Exercise prompt:
Copy the message about the flaky-test detection tool, beginning at the words "This is a tool" and stopping after "of the tool.", and replace "contributors" with "developers".

Passage provided:
Hi,

I developed a tool to detect flaky tests of hadoop jenkins test jobs, on
top of the initial work Todd Lipcon did. We find it quite useful, and with
Todd's agreement, I'd like to push it to upstream so all of us can share
(thanks Todd for the initial work and support). I hope you find the tool
useful.

This is a tool for hadoop contributors rather than hadoop users. And it can
certainly be adapted to projects other than hadoop. I wonder where would be
a good place to put it.  Your advice is very much appreciated.

Please see below the description and example output of the tool.

Thanks a lot.

--Yongjun

Description of the tool:

#
# Given a jenkins test job, this script examines all runs of the job done
# within specified period of time (number of days prior to the execution
# time of this script), and reports all failed tests.

Given information:
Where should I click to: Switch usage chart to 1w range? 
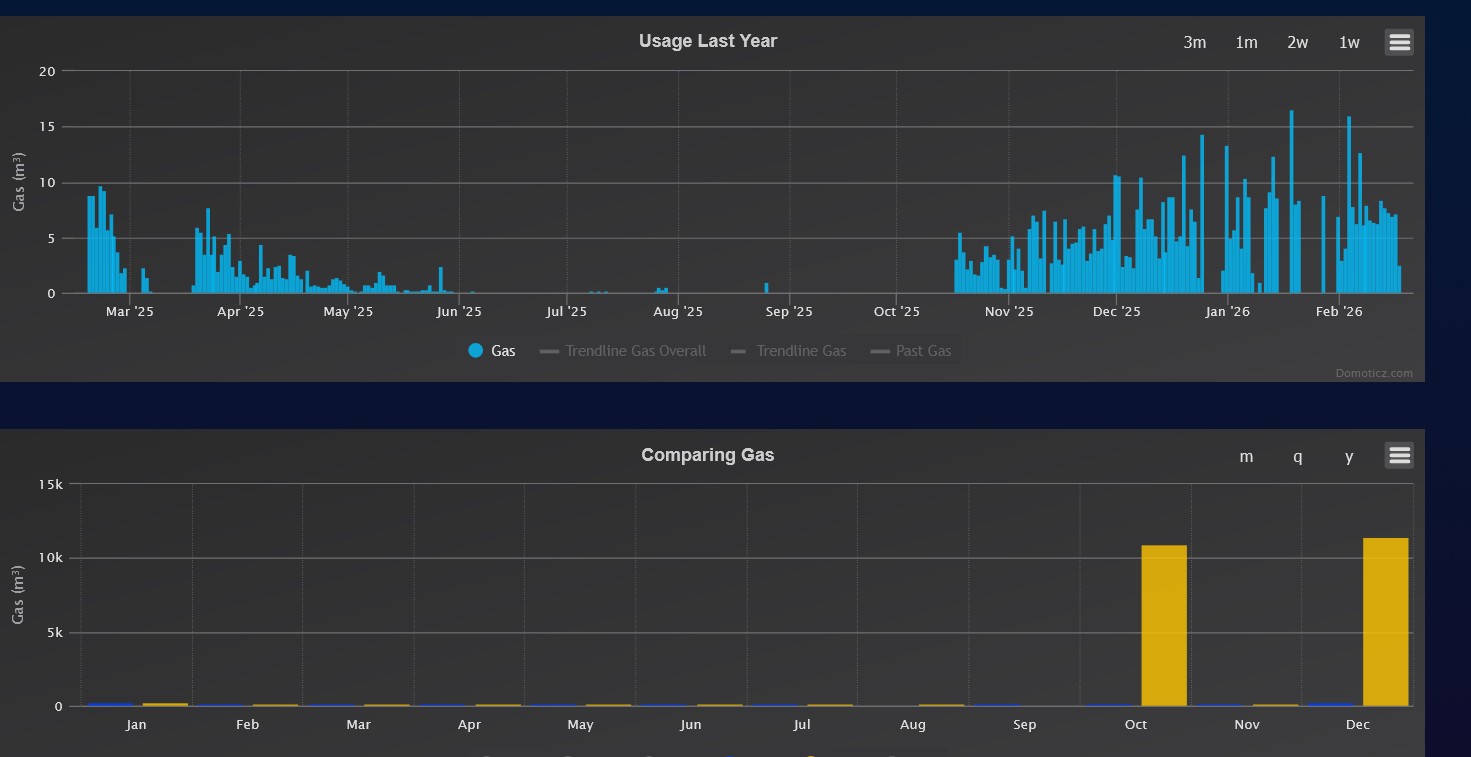pos(1349,42)
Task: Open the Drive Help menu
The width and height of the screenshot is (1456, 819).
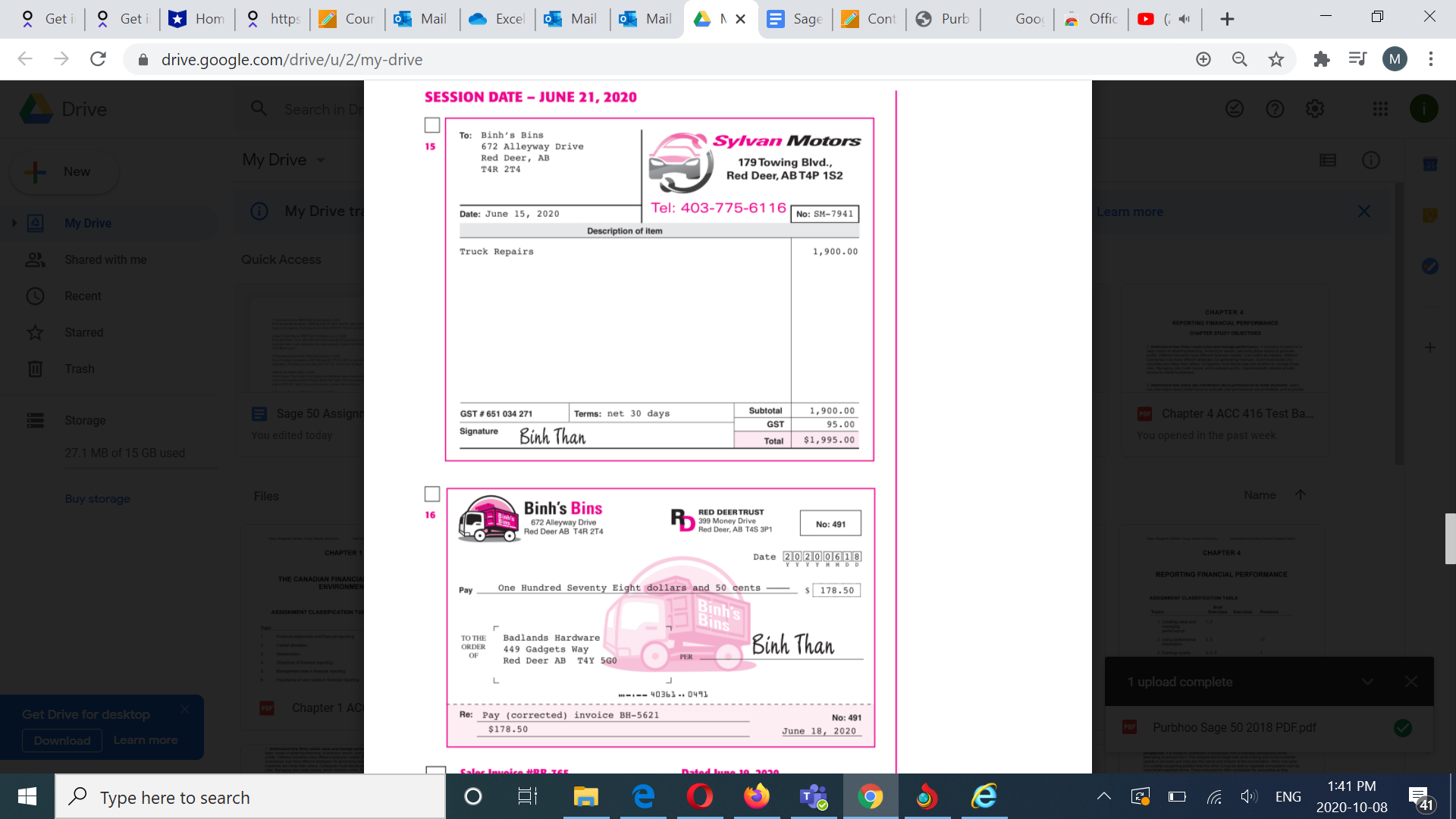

Response for this exercise:
This is a tool for hadoop developers rather than hadoop users. And it can
certainly be adapted to projects other than hadoop. I wonder where would be
a good place to put it.  Your advice is very much appreciated.

Please see below the description and example output of the tool.